SageMaker AI는 AWS 클라우드 컴퓨팅 리소스에서 훈련 작업을 실행하여 발생하는 복잡한 컴퓨팅 문제를 시각화하고 진단하는 프로파일링 도구를 제공합니다. SageMaker AI가 제공하는 두 가지 프로파일링 옵션은 Amazon SageMaker Profiler와 Amazon SageMaker Studio Classic의 리소스 활용 모니터입니다. 다음 두 기능에 대한 소개를 참조하여 빠르게 인사이트를 얻고 필요에 따라 어떤 기능을 사용해야 하는지 알아보세요.
Amazon SageMaker Profiler
Amazon SageMaker Profiler는 SageMaker AI의 프로파일링 기능으로, 딥 러닝 모델을 훈련하는 동안 프로비저닝된 컴퓨팅 리소스를 심층적으로 살펴보고 운영 수준 세부 정보를 파악할 수 있습니다. SageMaker Profiler는 PyTorch 또는 TensorFlow 훈련 스크립트 전체에 주석을 추가하고 SageMaker Profiler를 활성화하기 위한 Python 모듈을 제공합니다. SageMaker Python SDK 및 AWS 딥 러닝 컨테이너를 통해 모듈에 액세스할 수 있습니다.
SageMaker Profiler를 사용하면 CPU 및 GPU 사용률, GPU에서의 커널 실행, CPU에서의 커널 실행, CPU에서의 커널 실행, 동기화 작업, CPU와 GPU에서의 메모리 작업, 커널 실행과 해당 실행 사이의 지연 시간, CPU와 GPU 간 데이터 전송과 같은 CPU와 GPU의 모든 활동을 추적할 수 있습니다.
또한, SageMaker Profiler는 프로필을 시각화하는 사용자 인터페이스(UI), 프로파일링된 이벤트의 통계 요약, GPU와 CPU 간 이벤트의 시간 관계를 추적하고 이해하기 위한 훈련 작업 타임라인을 제공합니다.
SageMaker Profiler에 대해 자세히 알아보려면 Amazon SageMaker Profiler을 참조하세요.
Amazon SageMaker Studio Classic에서 AWS 컴퓨팅 리소스 모니터링
또한 SageMaker AI는 Studio Classic에서 사용자 인터페이스를 제공하여 리소스 사용률을 높은 수준으로 모니터링하지만 SageMaker AI에서 CloudWatch로 수집된 기본 사용률 지표에 비해 더 세분화됩니다.

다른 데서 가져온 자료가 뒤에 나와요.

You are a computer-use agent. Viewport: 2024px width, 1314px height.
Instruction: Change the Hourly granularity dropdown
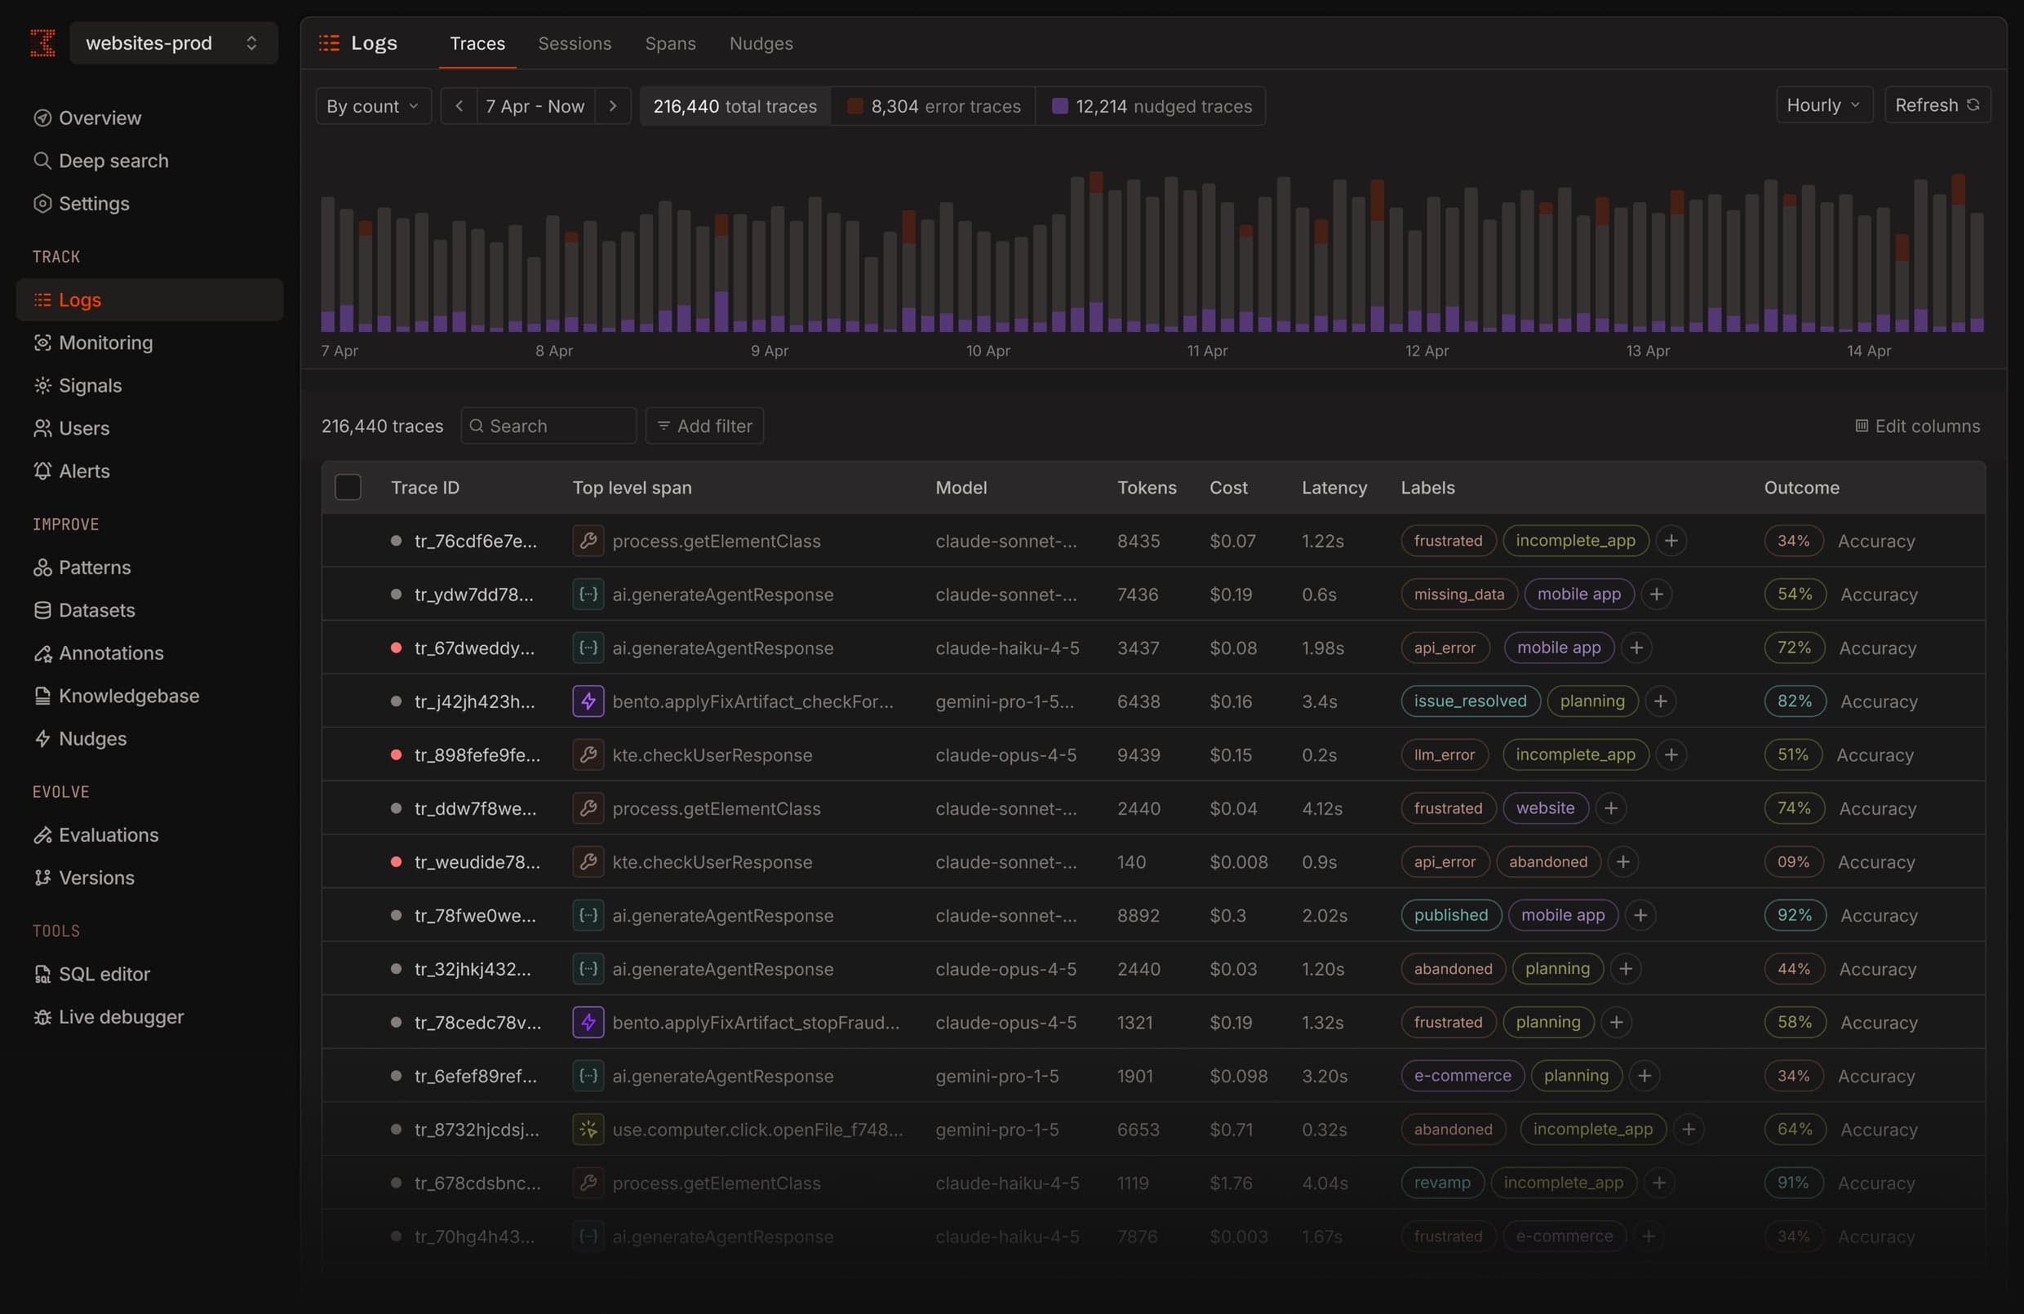click(1822, 105)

SageMaker Python SDK를 사용하여 SageMaker AI에서 실행하는 모든 훈련 작업에 대해 SageMaker AI는 CPU 사용률, GPU 사용률, GPU 메모리 사용률, 네트워크 및 I/O 대기 시간과 같은 기본 리소스 사용률 지표를 프로파일링하기 시작합니다. 이러한 리소스 사용률 지표를 500밀리초마다 수집합니다.
1초 간격으로 지표를 수집하는 Amazon CloudWatch 지표에 비해 SageMaker AI의 모니터링 기능은 리소스 사용률 지표를 100밀리초(0.1초) 간격으로 더 세밀하게 세분화하므로 작업 또는 단계의 수준에서 지표를 자세히 살펴볼 수 있습니다.
훈련 작업의 리소스 사용률 지표를 모니터링하기 위한 대시보드에 액세스하려면 SageMaker Studio Experiments의 SageMaker AI Debugger UI를 참조하세요.